With Washington and Benton counties experiencing some of Arkansas' fastest population growth, says Charles Richmond, forest supervisor for the Ozark-St. Francis National Forests, "we need to provide the public with as much recreation as possible, and partnership is the way to do that."

The Lake Wedington area has also been established as a Cooperative Wildlife Management Area, with the Forest Service and Arkansas Game and Fish Commission entering into a partnership to improve area wildlife habitat. Game and Fish will control land use and give wildlife special designation, restricting some hunting until wildlife species can gain a better foothold in the area. Deer, turkey and quail are in very low numbers in the forest.

"We'll manage everything from songbirds to hunting," explains Bob McAnally, Game and Fish wildlife management regional supervisor for the western Ozarks.

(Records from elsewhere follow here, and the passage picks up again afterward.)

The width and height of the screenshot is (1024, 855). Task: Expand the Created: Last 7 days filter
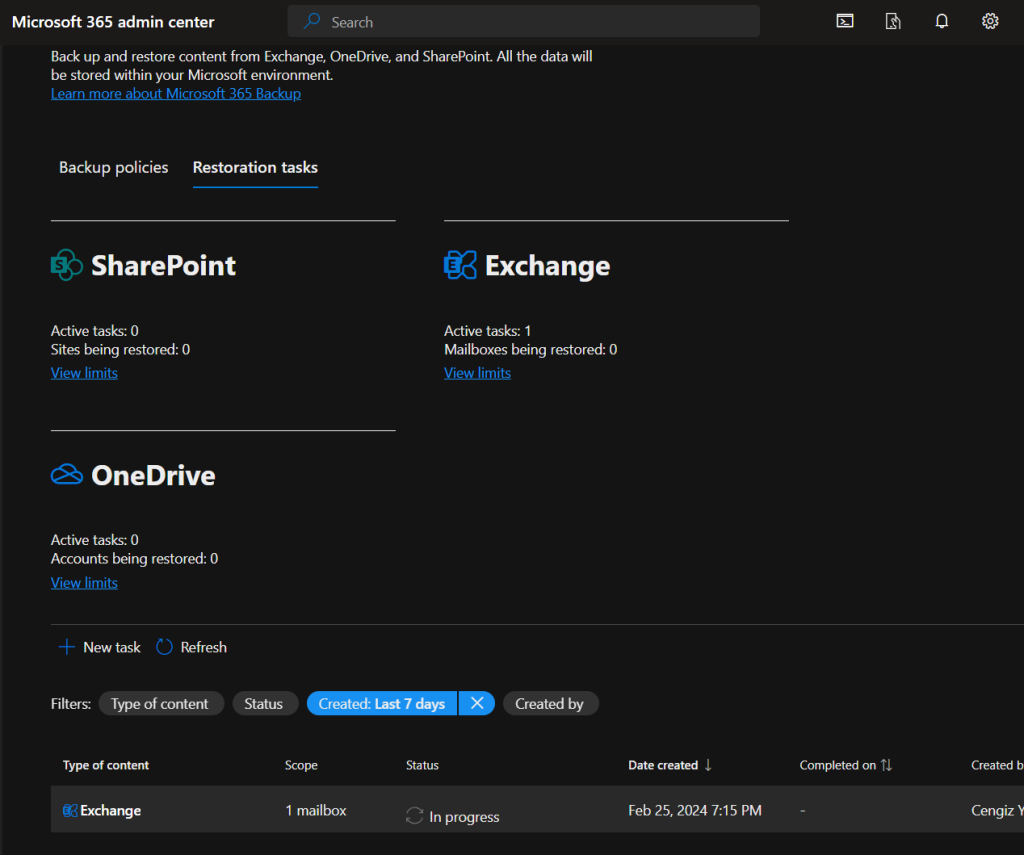[382, 703]
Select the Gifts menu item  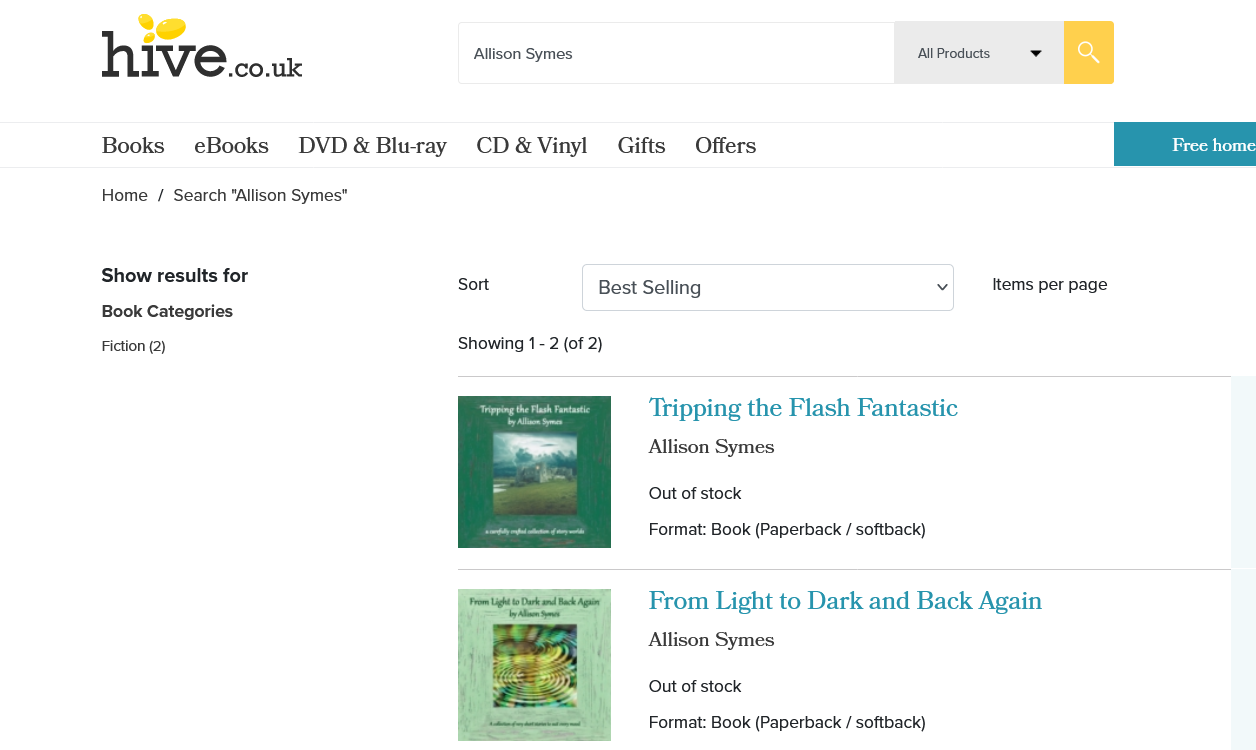tap(641, 146)
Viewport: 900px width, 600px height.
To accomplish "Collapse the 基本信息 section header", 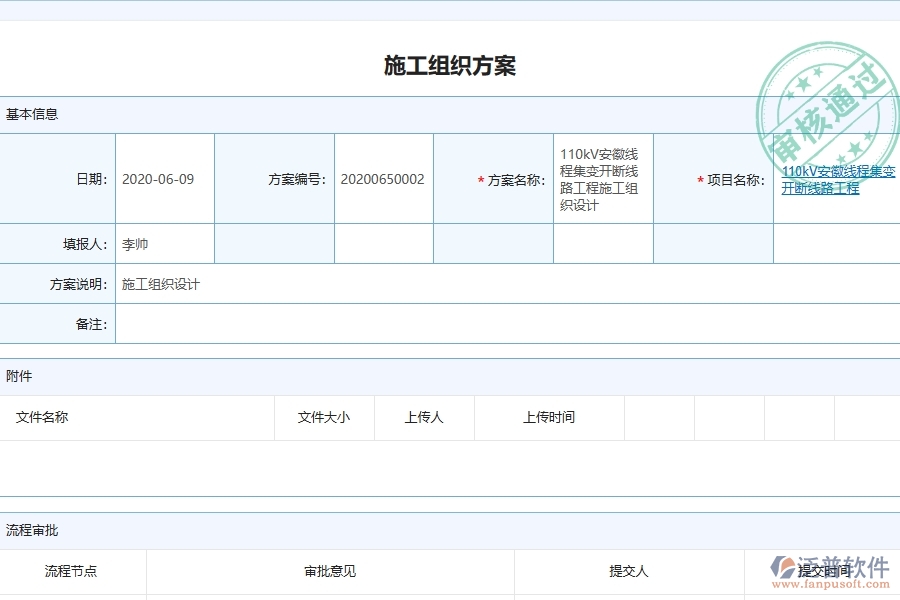I will [31, 114].
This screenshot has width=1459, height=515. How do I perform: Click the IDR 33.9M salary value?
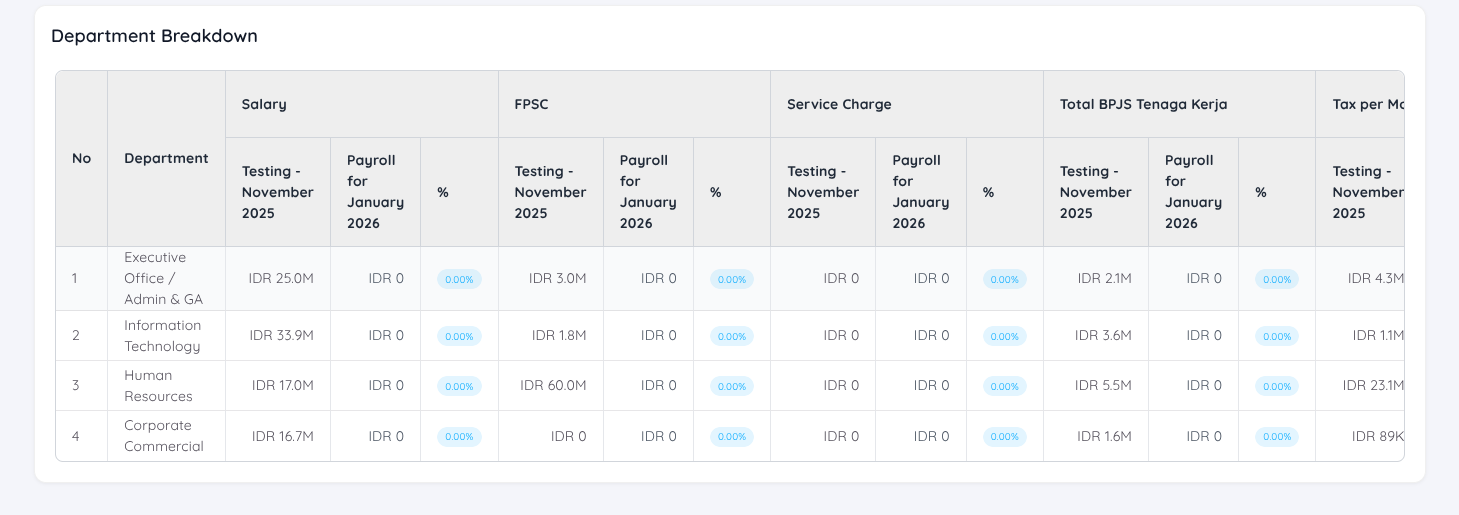click(x=281, y=336)
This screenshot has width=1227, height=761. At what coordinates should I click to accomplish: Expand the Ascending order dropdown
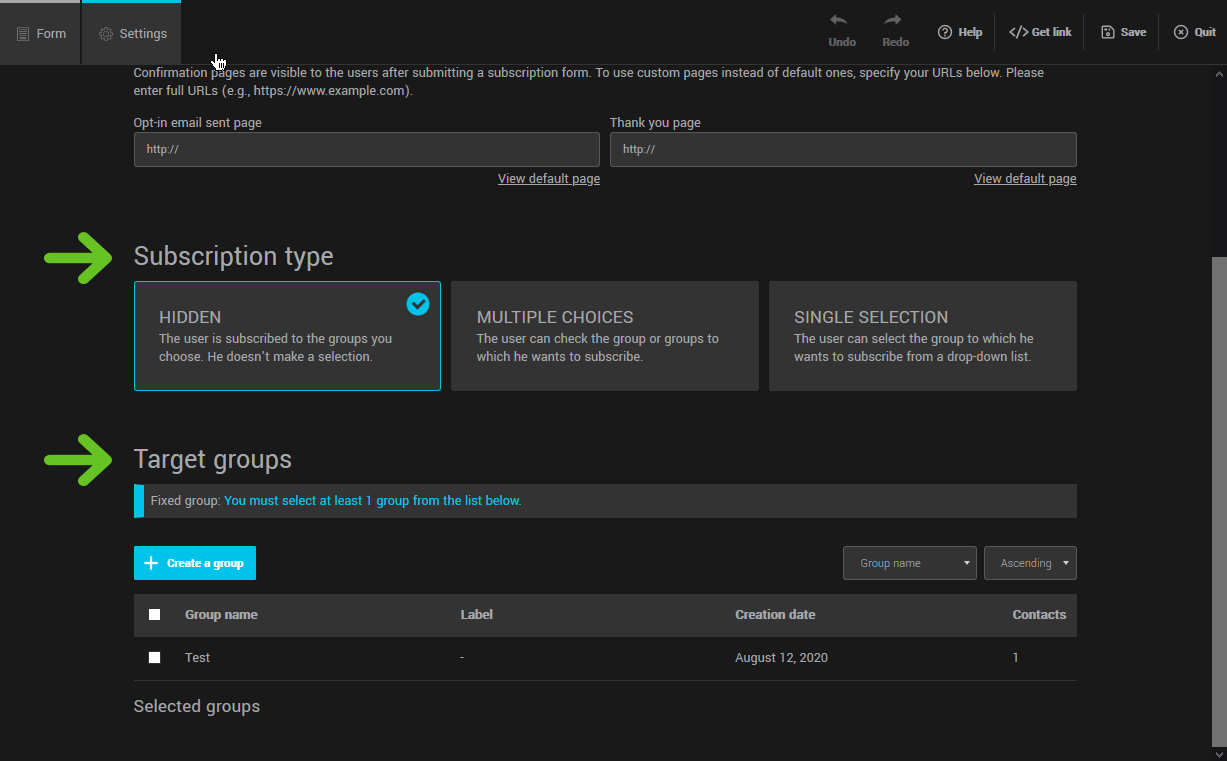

"Deer and turkey are few and far between now days," explains Richmond. "In the winter we trapped turkeys and brought them here. We're going to try to get this area back to where it should be regarding wildlife."

Such restorative partnerships are reminiscent of the federal efforts that created the Lake Wedington Recreation Area. In the 1930s, the region was mostly over-cultivated pasture and cropland, stripped of game and woodlands. Hit hard by the Depression, some farmers were stranded on the soil until the federal government bought their land and resettled their families on better farms. It was from such conditions that the recreation area was given life by the WPA.

Under the guidance of the Soil Conservation Service, the WPA employed local men to replant trees and to construct the lake, cabins, lodge and other recreational facilities. All of the buildings were made with timber and stone taken directly from the site. By 1954, the administration of the land was passed to the Forest Service.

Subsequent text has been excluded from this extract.